Search JTA's historical archive dating back to 1923

No Sign Yet if Bush Will Offer Soviets a Jackson-vanik Waiver

November 29, 1989
See Original Daily Bulletin From This Date
Advertisement

It is not yet clear whether President Bush will offer Soviet President Mikhail Gorbachev a one-year waiver of Jackson-Vanik Amendment trade sanctions when the two meet this weekend for their shipboard summit off the coast of Malta.

That possibility has been raised by a number of observers. But the Bush administration has not revealed what proposals, if any, Bush plans to make for what has been billed as a get-acquainted session between the two superpower leaders.

In fact, to stress this informal atmosphere, Bush is only taking along a small number of advisers, rather than the huge group that accompanied President Ronald Reagan when he met with Gorbachev.

The talks are expected to center on the rapid changes in Eastern Europe, where Communist regimes are collapsing one after another, and on what efforts can be made to help their economies, as well as that of the Soviet Union.

It is in this context that Bush might offer as a symbolic gesture a waiver of Jackson-Vanik sanctions. The amendment links most-favored-nation trade benefits for the Soviet Union with substantial emigration reforms.

But chairwoman of the National Conference on Soviet Jewry, Shoshana Cardin, said Tuesday that she doubted Bush would make the gesture now, since the president has stated that he will only consider consulting with Congress on a waiver after the Soviets adopt legislation reforming its emigration laws and implement those changes.

NO NEW LAW BEFORE FEBRUARY

The Supreme Soviet did introduce a new law this month that would set a five-year limit on barring people deemed to possess state secrets from receiving exit visas. The law would also reform the “poor relative” provision, under which visas can now be denied because a parent or other relative claims a financial obligation.

But Cardin told a news conference here that the Supreme Soviet is not expected to act on the law before February and therefore has not fulfilled conditions for a Jackson-Vanik waiver.

Cardin announced that she and Martin Wenick, NCSJ’s executive director, will be in Malta on Saturday and Sunday “to ensure that human rights remains part of the agenda in these bilateral talks.”

“We acknowledge that there has been significant progress in the Soviet treatment of Jews,” said Cardin. She pointed to the “dramatic rise in emigration,” which may reach as high as 70,000 this year. She also said that the Soviets have “tolerated” a rebirth in Jewish religious and cultural life.

At the same time, Cardin stressed that there are still 107 long-term refusenik families denied visas for state secrecy reasons, and another 107 on the grounds they had poor relatives.

Karmella Raiz, who with her husband, Vladimir, has been denied an exit visa since 1973 on the basis of state secrets, also appeared at the news conference, with one of her two sons, 12-year-old Moshe. She is here on a tourist visa, while her husband and other son remain in the Soviet Union.

Cardin also said there has been a rise in anti-Semitism in the Soviet Union and faulted Gorbachev for not speaking out.

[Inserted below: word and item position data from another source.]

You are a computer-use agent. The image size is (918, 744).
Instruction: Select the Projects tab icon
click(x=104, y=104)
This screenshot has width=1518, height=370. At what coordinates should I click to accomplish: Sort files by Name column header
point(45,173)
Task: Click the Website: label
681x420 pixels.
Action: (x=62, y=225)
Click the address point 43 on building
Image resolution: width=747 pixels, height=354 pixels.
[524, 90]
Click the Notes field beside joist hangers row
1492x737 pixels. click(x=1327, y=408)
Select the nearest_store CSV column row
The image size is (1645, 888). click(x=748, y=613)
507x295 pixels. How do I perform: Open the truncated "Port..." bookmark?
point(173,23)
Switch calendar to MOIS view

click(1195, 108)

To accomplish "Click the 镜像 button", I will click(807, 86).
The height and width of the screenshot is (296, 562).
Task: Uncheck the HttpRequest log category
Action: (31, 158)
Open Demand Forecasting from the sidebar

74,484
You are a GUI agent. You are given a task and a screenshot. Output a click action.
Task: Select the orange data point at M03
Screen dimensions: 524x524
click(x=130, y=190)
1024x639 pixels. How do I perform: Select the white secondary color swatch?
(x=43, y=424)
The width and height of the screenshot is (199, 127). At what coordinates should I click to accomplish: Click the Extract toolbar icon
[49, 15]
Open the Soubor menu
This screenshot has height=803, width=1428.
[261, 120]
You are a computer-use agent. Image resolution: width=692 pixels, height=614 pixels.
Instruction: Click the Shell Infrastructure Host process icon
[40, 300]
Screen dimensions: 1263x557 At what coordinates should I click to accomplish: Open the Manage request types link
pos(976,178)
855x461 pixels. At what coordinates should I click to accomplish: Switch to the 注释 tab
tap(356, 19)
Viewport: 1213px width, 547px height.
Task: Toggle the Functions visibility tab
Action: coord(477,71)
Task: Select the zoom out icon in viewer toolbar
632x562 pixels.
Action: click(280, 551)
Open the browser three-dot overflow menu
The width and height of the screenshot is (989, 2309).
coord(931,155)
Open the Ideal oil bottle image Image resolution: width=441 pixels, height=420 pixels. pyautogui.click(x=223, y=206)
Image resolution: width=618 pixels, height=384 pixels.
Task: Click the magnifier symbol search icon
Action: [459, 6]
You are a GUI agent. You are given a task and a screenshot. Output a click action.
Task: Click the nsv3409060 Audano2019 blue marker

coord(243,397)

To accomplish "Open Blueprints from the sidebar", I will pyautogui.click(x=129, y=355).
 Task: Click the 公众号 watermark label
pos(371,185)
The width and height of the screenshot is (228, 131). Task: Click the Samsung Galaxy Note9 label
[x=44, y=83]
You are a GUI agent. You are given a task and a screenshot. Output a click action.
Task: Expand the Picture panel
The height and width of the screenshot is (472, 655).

She expressed hope that Bush would raise the issue with him.

AJCONGRESS FAVORS WAIVER NOW

As for the new Soviet legislation, Cardin said NCSJ’s concern is more with “deeds, not necessarily words.” The test for the NCSJ will be the release of the remaining long-term refuseniks, she said.

Cardin added that the NCSJ wants to know from the administration what kind of time period it will set for testing the implementation of the new law before waiving Jackson-Vanik.

The administration has sent conflicting signals on this. Commerce Secretary Robert Mosbacher said recently that a waiver could come within three months of the law’s adoption.

But Attorney General Dick Thornburgh told the Council of Jewish Federations in Cincinnati earlier this month that the new emigration rules should be “institutionalized and not just episodic, in the present uncertain flux of Soviet democratization.”

Meanwhile, the American Jewish Congress has sent Bush a letter, signed by its president, Robert Lifton, urging Bush to announce an immediate one-year waiver of Jackson-Vanik.

“Emigration has substantially increased nearly every month for the past three years, and in each of the last six months,” Lifton said. “And we believe that what happens on the ground is more important than what appears in a statute book.”

Lifton added that a waiver “will provide an incentive for the Soviet Union to continue to keep its borders open, and the possibility of the recision of this waiver will make our continued monitoring of their practices more effective.”